BRIEF DESCRIPTION OF THE DRAWINGS
[0014] Further advantages of the invention can be better understood
by reference to the detailed description when considered in
conjunction with the figures, which are not to scale and which are
provided to illustrate the principles of the invention. In the
drawings, like reference numbers indicate like elements through the
several views.
[0015] FIG. 1 is a schematic diagram of a control system in
accordance with a preferred embodiment of the invention.
[0016] FIG. 2 is a flowchart illustrating programs used in the
control system of FIG. 1.
DETAILED DESCRIPTION OF THE INVENTION
[0017] With reference to FIG. 1, the present invention relates to
an improved control system 10 for a printer such as a laser
printer.

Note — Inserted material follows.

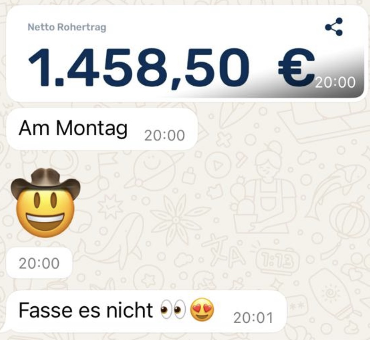Image resolution: width=370 pixels, height=340 pixels.
Task: Tap the 1.458,50 € amount
Action: [x=171, y=68]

The present invention is described below with reference to
a laser printer, but it has applications to other printers as well.
The control system 10 is operatively associated with an engine
controller 12 which controls the overall operation of the printer
including operation of a print engine 14 of a laser printer.
[0018] The controller 12 includes a programmed microcomputer 16 and
one or more memory units 18 for storing programs to be run thereon.
The memory units 18 preferably include non-volatile memory storage
(NVRAM). In this regard, it will be understood that "RAM" or random
access memory is integrated-circuit (IC) memory whose contents can
both be read and over-written as required; it forms the `main
memory` of most microcomputer systems. Normally, RAM is `volatile`
and loses its contents when the power to the printer is switched
off. NVRAM has associated retention capabilities and is able to
retain its contents.
[0019] As will be appreciated, a variety of printer components are
operated under control of the engine controller 12 including, but
not limited to, paper feed mechanisms, the fuser assembly 20 having
an associated temperature sensor 22, such as a thermistor which
typically provides temperature information concerning the fuser as
well as operational status about the fuser to the controller 12,
and, for the primary purpose of this disclosure, a cooling fan 24.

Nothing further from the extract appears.